The massive success of the period action film, and the unprecedented global acclaim that came RRR’s way, possibly set the tone for 2023. Mumbai-based film analyst Komal Nahata puts this in perspective: “I have not seen any other year in which action films have done this well. Pathaan, Jawan, Gadar 2 and Animal have made history — four of the biggest blockbusters ever made in Hindi cinema. There was a theory earlier that action films don’t do well in multiplexes, and a good part of revenue for a film comes from multiplexes. This industry works on the principle of “bhed chaal” or herd mentality. And I see more actions films coming out in the next few years.”
The combined box office collection of the four films is around ₹3,400 crore, with Shah Rukh Khan’s Jawan leading with a worldwide collection of ₹1,160 crore. Animal made all the wrong noises because of the misogynistic accent to the lead character played by Ranbir Kapoor. Yet, as an action film, it has been hugely successful, with some film lovers going to theatres simply to watch — and re-watch — a particularly violent sequence involving an en masse shootout with a multiple-barelled gun created for the film.

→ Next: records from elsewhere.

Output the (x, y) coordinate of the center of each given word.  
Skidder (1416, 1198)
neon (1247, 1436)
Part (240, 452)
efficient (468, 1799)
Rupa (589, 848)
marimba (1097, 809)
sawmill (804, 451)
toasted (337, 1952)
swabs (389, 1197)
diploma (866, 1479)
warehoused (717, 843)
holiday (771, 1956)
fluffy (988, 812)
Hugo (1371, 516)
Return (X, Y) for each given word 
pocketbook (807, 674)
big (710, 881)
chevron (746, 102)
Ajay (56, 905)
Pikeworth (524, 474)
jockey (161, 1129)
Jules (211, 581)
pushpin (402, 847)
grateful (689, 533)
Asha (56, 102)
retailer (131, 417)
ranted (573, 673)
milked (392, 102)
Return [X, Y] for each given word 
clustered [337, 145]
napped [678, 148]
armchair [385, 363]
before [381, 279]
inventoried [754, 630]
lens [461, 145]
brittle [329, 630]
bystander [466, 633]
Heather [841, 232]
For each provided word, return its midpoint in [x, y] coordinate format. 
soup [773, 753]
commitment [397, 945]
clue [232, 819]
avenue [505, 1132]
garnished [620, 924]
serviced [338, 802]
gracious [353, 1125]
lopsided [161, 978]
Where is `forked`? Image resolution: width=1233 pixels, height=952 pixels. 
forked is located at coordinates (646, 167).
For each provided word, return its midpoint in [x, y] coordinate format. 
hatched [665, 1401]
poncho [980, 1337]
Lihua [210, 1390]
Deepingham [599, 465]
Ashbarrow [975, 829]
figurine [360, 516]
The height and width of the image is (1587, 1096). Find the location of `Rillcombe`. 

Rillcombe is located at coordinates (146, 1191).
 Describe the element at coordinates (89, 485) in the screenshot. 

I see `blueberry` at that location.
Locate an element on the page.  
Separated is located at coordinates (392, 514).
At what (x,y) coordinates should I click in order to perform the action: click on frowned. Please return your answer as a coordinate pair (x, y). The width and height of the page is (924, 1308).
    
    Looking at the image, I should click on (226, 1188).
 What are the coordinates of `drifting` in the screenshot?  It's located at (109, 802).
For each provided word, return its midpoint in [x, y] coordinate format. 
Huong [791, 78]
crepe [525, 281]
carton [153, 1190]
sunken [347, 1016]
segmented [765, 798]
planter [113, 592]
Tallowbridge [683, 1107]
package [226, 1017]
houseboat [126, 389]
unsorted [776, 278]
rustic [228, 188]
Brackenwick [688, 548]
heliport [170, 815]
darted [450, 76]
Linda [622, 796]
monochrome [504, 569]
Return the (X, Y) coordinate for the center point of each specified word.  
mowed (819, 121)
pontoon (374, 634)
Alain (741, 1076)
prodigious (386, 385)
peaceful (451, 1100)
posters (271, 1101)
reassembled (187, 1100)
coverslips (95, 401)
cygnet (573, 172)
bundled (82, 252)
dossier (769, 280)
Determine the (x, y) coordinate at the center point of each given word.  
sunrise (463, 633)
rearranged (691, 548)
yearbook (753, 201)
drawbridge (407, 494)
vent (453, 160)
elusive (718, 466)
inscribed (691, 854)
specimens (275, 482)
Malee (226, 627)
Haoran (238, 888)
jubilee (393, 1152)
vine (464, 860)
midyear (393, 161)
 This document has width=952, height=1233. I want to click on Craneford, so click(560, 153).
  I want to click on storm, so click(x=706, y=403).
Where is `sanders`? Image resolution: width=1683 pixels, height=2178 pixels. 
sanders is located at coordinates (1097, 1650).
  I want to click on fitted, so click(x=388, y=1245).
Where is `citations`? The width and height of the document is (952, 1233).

Khan’s January release, Pathaan, revived the hero who was missing in Bollywood — The Everyman who springs to great, and bizarre, heights to save, correct or redeem the rotten, redeeming themselves along the way. This was basically what Bachchan’s angry young man of the 70s was, without CGI. This is what Tamil superstar Rajnikanth’s career rests on. The latter’s film this year, Jailer, which fetched around ₹340 crore at the box office, was elemental Rajinikanth — but with a violence meter that peaked with stunning blood baths.
For cinema from the South, it was just another year. Action has alway been an integral part of Tamil cinema. Film critic Bharadwaj Rangan, author of Conversations with Mani Ratnam, says, “The freshness/ newness that only Hindi film viewers find in Pathaan and Jawan is not really there.” Even a “family film” like Varisu, starring Vijay, has action, says Rangan. But the one South film that stood out for him in terms of action was the Malayalam thriller, RDX, he says. “There is a fight in the open streets of a colony, and it was beautifully choreographed. Another standout was the coffee-shop action stretch in Vijay’s Leo.”